Encore became an official YWCA program 1977 and was renamed BCRC in 1985.
The Princeton YWCA also helped challenge New Jersey’s stance on abortion, allowing women the right to choose.
”In 1974 the YWCA Princeton versus the state of New Jersey we successfully challenged New Jersey’s stand on abortion rights,” said Ms. Hasili. “To the astonishment of the YW membership, the state maintained that a federal order of 1972 allowing abortion was unconstitutional and it was the YWCA Princeton that appealed to the United States District Court and won the case so abortion is not unconstitutional.”
Child care has always been a focus of the YWCA and it expanded this in 1995 with a childcare center in the Valley Road School for non-English speaking children.
”It provided nursery school and a preschool with an educational component so those children could learn English and enter kindergarten ready and that they would be on equal footing with their peers in the community.”
”A student from that first graduating class has just joined the staff at the YW in our childcare program,” added Ms.
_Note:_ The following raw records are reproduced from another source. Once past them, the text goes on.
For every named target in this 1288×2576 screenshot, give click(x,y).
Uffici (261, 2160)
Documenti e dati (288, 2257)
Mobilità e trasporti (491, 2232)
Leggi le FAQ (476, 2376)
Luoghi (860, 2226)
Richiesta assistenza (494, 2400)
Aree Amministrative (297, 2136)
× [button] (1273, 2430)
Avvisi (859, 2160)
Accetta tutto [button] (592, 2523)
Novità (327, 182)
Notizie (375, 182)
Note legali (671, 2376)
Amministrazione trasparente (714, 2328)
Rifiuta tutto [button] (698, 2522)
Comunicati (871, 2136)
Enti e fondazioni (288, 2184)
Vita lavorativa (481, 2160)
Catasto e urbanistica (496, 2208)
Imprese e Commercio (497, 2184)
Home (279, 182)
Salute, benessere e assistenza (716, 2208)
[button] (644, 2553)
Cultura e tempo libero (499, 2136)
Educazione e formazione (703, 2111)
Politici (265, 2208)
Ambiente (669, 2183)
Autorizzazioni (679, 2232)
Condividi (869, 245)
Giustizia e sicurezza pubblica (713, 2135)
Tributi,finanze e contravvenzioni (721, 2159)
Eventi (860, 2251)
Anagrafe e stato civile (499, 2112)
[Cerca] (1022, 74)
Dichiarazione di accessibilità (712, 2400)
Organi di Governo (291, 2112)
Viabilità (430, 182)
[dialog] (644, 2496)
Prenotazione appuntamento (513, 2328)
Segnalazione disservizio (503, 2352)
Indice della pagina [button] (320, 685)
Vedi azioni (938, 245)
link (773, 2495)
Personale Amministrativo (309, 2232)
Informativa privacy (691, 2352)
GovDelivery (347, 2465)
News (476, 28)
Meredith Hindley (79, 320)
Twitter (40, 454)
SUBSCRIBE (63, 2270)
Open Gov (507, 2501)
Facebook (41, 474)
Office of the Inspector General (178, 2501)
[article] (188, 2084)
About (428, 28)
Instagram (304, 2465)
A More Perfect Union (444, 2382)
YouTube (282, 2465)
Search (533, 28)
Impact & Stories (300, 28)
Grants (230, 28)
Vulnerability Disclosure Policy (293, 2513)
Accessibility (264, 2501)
Hasili. “It’s really nice to see someone who did not speak English as the primary language at home grow into a beautiful young adult and now she is working with children in our nursery school helping them get ready for school.”
More recently, the Princeton YWCA launched the Racial Justice Institute through a partnership with the Trenton YWCA in 2006.
”We wanted to raise awareness about the existence of racism and prejudice and bias in the community,” said Ms. Hasili. “And to bring people together and create dialogue between different groups of people to eliminate those barriers in Mercer County to create better working and living relationships.”
The YWCA movement began in 1850s England by women who wanted to assist nurses returning to London from the Crimean War with housing and Christian and vocational education, according to YWCA records. This was about 10 years after the formation of the Young Men’s Christian Organization in London.
Within 30 years, the movement had spread to America with the establishment of YWCAs in many cities around the country.
The free 90th birthday celebration will take place on Jan. 7 from 10 a.m. to 1 p.m. at the YWCA’s building on Paul Roebson Place. Activities are planned throughout the event.